In vitro apoptosis and molecular response of engineered green iron oxide nanoparticles with l-arginine in MDA-MB-231 breast cancer cells

Abstract

Iron oxide nanoparticles (IONPs) have immense applications in pharmaceutical industries, diagnostics, therapeutics, and biomedicine. In this study, the aqueous leaf extract of Mimosa pudica was utilized for the synthesis of IONPs. The color change of the solution after adding 3 mM ferrous sulfate (FeSO4) confirmed biosynthesis of IONPs. The spherical IONPs were coated with l-arginine (cIONPs) and were found to be in the size range of 20 nm–48 nm, and toxicity analysis revealed IC50 value of these cIONPs were 67.69 μg/ml against MDA-MB-231 breast cancer cells and 156.28 μg/ml against normal 3T3 L1 cells.
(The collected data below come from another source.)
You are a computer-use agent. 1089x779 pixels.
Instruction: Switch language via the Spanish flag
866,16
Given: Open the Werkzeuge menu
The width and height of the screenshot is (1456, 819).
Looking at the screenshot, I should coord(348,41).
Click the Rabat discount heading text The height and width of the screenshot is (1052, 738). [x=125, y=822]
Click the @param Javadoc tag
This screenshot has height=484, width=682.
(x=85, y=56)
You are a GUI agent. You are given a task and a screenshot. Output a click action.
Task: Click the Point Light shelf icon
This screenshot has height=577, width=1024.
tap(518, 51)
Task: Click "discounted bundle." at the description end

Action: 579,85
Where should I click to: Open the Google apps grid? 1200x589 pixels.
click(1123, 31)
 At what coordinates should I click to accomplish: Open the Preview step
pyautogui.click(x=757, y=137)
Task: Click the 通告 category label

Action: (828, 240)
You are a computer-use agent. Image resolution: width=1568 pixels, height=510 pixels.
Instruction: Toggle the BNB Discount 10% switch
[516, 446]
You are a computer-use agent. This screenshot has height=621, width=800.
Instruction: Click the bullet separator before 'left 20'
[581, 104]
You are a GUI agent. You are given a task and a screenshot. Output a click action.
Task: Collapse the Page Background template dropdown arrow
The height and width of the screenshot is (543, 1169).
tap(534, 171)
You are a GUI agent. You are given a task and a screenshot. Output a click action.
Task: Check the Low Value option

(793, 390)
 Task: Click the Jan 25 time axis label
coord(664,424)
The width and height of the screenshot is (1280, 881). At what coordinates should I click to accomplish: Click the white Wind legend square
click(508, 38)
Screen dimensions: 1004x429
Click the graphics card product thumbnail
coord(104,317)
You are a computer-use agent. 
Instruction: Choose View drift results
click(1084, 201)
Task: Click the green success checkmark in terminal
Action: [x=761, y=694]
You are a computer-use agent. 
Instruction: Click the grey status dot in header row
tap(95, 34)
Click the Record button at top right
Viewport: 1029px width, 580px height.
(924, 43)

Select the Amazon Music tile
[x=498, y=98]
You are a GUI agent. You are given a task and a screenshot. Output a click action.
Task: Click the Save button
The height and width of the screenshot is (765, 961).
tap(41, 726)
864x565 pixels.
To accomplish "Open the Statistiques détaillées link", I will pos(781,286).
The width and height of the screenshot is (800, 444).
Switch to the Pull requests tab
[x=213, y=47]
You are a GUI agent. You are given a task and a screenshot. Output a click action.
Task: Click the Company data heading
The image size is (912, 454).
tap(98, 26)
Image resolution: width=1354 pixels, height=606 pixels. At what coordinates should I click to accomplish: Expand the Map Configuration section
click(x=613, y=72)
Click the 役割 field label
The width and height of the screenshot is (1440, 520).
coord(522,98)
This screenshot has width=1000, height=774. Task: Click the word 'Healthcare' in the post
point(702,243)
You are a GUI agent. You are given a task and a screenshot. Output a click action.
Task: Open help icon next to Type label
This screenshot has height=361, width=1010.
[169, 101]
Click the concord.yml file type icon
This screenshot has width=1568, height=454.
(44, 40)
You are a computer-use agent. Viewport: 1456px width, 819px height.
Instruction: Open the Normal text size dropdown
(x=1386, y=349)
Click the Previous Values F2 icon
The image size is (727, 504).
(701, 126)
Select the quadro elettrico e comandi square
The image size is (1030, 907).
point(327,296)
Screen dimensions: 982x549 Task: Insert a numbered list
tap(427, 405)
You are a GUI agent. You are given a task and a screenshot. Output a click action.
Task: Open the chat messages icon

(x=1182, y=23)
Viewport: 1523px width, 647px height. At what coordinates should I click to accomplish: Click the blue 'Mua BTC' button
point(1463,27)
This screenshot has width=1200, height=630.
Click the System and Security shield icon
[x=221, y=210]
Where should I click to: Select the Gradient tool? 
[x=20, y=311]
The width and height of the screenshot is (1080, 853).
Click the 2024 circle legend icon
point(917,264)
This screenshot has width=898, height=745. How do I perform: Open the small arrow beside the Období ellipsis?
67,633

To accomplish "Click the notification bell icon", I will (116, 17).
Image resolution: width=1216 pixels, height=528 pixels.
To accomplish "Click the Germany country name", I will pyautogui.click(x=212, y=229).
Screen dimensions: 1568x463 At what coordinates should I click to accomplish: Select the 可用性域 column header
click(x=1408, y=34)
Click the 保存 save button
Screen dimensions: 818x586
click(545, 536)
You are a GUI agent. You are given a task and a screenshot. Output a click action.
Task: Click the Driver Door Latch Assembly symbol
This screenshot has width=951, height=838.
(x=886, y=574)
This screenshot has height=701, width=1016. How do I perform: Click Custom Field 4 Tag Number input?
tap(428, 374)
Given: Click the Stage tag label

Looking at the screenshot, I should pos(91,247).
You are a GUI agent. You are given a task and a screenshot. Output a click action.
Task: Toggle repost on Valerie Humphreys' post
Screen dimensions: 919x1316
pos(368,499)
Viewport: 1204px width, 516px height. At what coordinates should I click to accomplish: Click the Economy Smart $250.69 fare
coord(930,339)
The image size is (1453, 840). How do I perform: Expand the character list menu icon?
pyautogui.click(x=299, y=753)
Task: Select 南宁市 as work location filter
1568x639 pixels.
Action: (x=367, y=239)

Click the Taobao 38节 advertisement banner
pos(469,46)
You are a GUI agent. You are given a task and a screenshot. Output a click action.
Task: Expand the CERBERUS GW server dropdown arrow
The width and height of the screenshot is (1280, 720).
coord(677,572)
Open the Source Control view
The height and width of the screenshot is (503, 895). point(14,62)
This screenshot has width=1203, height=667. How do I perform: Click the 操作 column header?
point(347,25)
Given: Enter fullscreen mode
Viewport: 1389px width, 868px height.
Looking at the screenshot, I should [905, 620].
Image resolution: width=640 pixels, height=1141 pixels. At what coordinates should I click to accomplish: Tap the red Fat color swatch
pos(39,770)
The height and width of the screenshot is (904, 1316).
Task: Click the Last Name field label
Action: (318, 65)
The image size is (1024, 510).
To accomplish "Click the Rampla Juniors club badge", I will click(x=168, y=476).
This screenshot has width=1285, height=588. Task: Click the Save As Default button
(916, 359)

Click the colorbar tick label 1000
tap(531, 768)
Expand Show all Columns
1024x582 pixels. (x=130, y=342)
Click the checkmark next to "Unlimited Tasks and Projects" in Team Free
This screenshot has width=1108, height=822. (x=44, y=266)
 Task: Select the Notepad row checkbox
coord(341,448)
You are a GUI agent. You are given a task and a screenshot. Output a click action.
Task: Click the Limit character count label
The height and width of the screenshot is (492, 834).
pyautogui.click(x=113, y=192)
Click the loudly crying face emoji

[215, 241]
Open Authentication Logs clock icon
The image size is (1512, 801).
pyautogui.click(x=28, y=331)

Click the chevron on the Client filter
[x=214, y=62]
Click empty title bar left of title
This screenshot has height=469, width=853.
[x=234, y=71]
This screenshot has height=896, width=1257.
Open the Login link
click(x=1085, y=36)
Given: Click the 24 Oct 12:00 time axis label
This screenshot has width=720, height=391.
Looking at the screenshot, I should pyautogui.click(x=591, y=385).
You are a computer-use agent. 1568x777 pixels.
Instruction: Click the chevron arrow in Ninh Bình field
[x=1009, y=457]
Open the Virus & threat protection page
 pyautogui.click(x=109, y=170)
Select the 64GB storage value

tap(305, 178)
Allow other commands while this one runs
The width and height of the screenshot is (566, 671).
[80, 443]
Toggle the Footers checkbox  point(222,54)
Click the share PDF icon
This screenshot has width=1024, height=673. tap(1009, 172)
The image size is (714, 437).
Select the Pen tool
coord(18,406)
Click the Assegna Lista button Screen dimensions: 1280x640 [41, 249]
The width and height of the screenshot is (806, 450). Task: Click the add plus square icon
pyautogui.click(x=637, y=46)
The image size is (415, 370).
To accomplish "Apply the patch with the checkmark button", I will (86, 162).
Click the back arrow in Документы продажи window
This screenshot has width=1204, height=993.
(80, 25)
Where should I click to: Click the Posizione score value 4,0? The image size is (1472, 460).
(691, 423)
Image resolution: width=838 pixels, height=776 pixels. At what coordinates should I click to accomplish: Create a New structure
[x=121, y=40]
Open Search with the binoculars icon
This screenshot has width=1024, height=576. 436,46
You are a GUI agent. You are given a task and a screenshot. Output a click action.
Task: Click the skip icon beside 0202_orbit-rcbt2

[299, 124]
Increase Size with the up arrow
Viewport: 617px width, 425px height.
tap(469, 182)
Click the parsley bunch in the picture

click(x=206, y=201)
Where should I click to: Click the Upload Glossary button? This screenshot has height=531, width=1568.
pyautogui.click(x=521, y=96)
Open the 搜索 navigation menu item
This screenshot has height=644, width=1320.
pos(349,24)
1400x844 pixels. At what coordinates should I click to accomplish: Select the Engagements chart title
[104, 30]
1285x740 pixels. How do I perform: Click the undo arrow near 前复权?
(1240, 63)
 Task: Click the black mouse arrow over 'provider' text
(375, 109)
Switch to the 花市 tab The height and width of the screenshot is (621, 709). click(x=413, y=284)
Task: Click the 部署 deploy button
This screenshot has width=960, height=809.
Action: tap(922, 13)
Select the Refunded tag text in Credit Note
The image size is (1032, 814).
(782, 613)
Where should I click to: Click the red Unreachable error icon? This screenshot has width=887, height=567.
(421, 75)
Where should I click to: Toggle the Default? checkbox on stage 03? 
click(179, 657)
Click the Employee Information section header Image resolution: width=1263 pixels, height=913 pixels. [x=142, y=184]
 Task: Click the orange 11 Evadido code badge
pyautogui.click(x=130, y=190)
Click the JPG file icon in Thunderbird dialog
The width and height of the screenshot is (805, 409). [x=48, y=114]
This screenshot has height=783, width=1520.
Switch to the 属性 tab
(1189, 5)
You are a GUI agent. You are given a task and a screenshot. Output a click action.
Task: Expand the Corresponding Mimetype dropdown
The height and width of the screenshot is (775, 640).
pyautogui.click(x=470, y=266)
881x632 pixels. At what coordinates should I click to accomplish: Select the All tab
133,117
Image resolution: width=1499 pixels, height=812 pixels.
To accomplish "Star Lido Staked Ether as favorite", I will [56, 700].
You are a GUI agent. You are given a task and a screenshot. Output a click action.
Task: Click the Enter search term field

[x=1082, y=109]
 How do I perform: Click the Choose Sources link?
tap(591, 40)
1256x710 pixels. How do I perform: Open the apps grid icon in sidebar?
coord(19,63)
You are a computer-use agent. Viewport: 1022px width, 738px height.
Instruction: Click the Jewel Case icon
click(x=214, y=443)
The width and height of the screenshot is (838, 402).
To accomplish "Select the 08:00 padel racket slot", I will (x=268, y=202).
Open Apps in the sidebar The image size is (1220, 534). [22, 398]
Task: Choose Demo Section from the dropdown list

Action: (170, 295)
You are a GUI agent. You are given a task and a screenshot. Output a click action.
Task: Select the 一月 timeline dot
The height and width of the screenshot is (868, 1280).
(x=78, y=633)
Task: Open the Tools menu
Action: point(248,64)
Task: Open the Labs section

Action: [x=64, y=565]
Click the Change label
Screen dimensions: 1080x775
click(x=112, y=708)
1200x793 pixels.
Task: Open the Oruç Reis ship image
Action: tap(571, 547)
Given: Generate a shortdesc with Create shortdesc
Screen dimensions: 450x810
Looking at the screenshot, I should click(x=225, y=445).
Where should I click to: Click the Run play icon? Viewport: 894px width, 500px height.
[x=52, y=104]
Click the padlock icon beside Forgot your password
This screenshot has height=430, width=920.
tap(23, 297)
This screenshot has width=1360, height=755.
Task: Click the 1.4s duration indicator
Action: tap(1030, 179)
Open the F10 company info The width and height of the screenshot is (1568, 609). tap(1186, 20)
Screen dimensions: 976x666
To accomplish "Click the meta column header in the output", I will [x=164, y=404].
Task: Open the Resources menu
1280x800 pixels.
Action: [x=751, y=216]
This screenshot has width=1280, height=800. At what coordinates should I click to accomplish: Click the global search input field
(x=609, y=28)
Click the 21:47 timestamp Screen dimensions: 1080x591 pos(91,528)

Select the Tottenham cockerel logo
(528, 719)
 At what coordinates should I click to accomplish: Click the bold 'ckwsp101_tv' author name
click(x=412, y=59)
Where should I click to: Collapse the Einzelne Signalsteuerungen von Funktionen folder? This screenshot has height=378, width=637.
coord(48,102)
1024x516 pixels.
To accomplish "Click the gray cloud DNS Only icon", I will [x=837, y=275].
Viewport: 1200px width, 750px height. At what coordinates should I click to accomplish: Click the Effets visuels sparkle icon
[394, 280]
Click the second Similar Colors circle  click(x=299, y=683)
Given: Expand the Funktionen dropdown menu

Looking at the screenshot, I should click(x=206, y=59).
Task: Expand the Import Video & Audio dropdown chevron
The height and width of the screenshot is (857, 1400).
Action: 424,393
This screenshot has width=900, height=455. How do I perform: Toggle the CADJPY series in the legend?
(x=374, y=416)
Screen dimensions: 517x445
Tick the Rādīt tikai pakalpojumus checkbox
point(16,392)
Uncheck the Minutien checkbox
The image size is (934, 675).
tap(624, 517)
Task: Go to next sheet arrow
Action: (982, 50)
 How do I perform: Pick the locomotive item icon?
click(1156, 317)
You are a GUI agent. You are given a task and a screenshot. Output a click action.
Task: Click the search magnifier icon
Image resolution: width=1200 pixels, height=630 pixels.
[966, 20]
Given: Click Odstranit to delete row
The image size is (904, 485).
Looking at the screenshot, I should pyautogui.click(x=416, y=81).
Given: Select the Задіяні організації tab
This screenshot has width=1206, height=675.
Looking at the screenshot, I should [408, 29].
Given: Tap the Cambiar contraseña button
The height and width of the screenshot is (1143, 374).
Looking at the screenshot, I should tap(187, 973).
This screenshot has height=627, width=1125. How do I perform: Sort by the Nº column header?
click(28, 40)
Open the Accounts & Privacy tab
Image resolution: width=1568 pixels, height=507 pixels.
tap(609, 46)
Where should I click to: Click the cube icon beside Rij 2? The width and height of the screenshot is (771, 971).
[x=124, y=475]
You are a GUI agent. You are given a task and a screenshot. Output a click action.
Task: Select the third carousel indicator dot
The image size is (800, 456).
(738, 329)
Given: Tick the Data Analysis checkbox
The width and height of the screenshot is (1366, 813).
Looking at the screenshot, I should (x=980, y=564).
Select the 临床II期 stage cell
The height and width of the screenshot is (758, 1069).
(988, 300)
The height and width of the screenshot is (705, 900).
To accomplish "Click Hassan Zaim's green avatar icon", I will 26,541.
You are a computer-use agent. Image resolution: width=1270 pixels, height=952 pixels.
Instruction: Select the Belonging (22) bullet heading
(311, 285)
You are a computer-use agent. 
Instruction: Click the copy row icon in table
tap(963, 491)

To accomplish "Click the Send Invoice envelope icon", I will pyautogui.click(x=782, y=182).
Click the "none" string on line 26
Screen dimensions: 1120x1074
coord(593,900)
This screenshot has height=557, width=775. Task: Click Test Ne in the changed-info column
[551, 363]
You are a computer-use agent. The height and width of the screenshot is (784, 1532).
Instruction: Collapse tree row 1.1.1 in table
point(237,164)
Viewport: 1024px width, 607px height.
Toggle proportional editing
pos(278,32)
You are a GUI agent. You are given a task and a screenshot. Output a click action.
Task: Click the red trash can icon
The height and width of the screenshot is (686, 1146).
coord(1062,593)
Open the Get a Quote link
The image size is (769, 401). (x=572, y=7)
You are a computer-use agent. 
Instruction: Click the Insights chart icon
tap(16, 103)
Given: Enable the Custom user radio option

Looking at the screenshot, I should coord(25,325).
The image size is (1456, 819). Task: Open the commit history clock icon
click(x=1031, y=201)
The apoptosis study revealed membrane blebbing, chromatin condensation and change in cell morphology and mitochondrial membrane potential assay confirmed mitochondrial membrane depolarization (Δψm) with 38.19% membrane damage. Dichlorodihydrofluorescein diacetate (H2DCFDA) analysis confirmed the production of reactive oxygen species (ROS) (57.95%) in the cIONPs treated breast cancer cells. Flow cytometry results confirmed that cell cycle got arrested at S (16.52%) stage, even better in G2/M stage (52.82%). Extensive DNA fragmentation in treated cells was detected via agarose gel electrophoresis. Quantitative reverse transcription PCR (RTqPCR) confirms the upregulation of endoplasmic reticulum (ER) stress XBPs, PERK, CHOP, ATF-6 genes, and downregulation of IRE1 alpha gene. The study showed cIONPs could be used as potential anticancer agent in biomedical and pharmaceutical applications.